Ancamannya tidak main-main bagi dunia pesantren
badai kemerosotan moralitas yang luar biasa. Situasi yang serba terbuka saat
ini akan menyulitkan para pengasuh pesantren untuk mengambil langkah-langkah preventif
(pencegahan) yang efektif sekalipun. Potensi merusak dari tehnologi
komunikasi semacam HP, lambat tapi pasti, akan menemukan momentumnya untuk
menghantam telak nilai-nilai tradisi pesantren.

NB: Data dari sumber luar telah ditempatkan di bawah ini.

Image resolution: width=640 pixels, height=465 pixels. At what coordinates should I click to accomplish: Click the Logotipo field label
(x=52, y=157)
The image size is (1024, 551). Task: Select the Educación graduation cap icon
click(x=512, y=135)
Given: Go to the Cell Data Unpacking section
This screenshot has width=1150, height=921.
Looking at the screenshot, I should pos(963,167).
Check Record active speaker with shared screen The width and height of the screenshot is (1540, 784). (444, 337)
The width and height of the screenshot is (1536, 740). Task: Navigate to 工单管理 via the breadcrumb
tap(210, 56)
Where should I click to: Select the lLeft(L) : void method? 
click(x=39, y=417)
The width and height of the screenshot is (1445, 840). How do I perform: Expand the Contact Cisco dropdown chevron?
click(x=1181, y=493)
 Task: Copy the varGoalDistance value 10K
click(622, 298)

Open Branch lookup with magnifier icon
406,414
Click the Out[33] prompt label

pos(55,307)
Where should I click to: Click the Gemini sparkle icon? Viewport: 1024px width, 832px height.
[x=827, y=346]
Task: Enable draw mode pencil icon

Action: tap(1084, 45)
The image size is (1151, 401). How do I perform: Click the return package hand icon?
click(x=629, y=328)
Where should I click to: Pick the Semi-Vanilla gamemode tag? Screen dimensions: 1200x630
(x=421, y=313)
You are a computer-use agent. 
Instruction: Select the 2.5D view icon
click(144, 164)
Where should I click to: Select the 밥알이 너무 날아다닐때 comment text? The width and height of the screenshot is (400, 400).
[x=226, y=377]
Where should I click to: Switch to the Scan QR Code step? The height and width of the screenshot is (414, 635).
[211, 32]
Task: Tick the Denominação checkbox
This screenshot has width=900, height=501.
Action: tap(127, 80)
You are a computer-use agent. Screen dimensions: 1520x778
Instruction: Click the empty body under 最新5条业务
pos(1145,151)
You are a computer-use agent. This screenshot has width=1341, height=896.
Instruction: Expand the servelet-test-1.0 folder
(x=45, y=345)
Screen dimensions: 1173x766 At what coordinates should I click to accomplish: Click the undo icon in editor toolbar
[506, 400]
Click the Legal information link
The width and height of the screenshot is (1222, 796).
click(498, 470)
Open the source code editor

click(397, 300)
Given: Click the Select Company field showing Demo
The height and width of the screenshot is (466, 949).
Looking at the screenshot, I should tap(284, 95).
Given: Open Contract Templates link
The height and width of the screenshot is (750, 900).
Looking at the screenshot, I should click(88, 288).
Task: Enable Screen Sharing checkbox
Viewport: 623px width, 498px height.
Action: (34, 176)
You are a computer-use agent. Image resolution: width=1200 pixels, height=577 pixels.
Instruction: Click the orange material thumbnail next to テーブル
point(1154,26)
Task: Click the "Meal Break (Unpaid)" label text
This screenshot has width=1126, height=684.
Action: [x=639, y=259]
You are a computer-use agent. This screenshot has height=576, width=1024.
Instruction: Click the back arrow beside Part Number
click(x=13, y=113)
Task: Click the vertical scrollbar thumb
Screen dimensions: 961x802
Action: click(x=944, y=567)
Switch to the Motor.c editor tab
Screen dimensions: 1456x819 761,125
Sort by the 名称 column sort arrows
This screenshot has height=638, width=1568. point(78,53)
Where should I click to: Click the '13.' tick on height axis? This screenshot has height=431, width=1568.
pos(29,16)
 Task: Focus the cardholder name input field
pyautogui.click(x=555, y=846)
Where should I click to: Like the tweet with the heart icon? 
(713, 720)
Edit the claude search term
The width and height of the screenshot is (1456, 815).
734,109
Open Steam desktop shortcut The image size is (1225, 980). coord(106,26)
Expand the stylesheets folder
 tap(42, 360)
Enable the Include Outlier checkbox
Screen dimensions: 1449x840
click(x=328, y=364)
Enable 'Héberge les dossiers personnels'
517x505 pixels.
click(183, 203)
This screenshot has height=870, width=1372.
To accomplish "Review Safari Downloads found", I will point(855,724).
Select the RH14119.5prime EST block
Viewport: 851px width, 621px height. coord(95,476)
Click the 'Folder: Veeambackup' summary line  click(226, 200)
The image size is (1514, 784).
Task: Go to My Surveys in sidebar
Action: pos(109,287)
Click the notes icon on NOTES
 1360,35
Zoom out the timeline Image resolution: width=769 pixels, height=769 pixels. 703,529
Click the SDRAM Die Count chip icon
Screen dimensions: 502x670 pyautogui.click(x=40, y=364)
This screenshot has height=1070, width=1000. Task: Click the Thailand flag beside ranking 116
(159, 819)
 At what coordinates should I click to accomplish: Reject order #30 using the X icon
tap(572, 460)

Selama ini dampak tehnologi
yang mempertontonkan adegan-adegan mesum relatif dapat dilokalisir, namun
kehadiran HP mengakibatkan tayangan-tayangan pornografi dan pornoaksi dapat
dengan mudah menyusup ke ruang-ruang privat tanpa dapat dikontrol lagi.
Pemerintah yang seharusnya dapat berperan
membendung akses-akses utama pornografi dan pornoaksi, jauh dari harapan yang
dapat digantungkan oleh dunia pesantren.
Dengan demikian, pesantren tidak boleh termangu untuk mengatasi bahaya laten teknologi informatika. Pesantren harus proaktif memikirkan dan mengambil langkah-langkah nyata untuk mengendalikan atau controlling. Dampak kehadiran alat teknologi semacam HP tersebut. Salah satu langkah nyata yang dapat diambil adalah terus menumbuhkembangkan sikap kedewasaan dan tanggungjawab para santri.
Dengan demikian, pesantren tidak boleh termangu untuk mengatasi bahaya laten teknologi informatika. Pesantren harus proaktif memikirkan dan mengambil langkah-langkah nyata untuk mengendalikan atau controlling. Dampak kehadiran alat teknologi semacam HP tersebut. Salah satu langkah nyata yang dapat diambil adalah terus menumbuhkembangkan sikap kedewasaan dan tanggungjawab para santri.
Cara mengucilkan para santri dari dunia teknologi
justru akan menjadikan para santri pribadi-pribadi yang gugup dan gagap
terhadap perkembangan jaman terutama teknologi dan pada gilirannya hanya akan
mengantar mereka menjadi pemuja-pemuja tehnologi tanpa bekal pengetahuan yang
memadai mengenai aspek negatifnya. Para orang tua juga tidak dapat tinggal
diam. Mereka harus turut aktif dan berupaya dengan keras untuk mengontrol
perilaku generasi-generasi penerusnya. Sinergi semua pihak akan sangat membantu
dalam menghadapi efek-efek negatif modernisasi.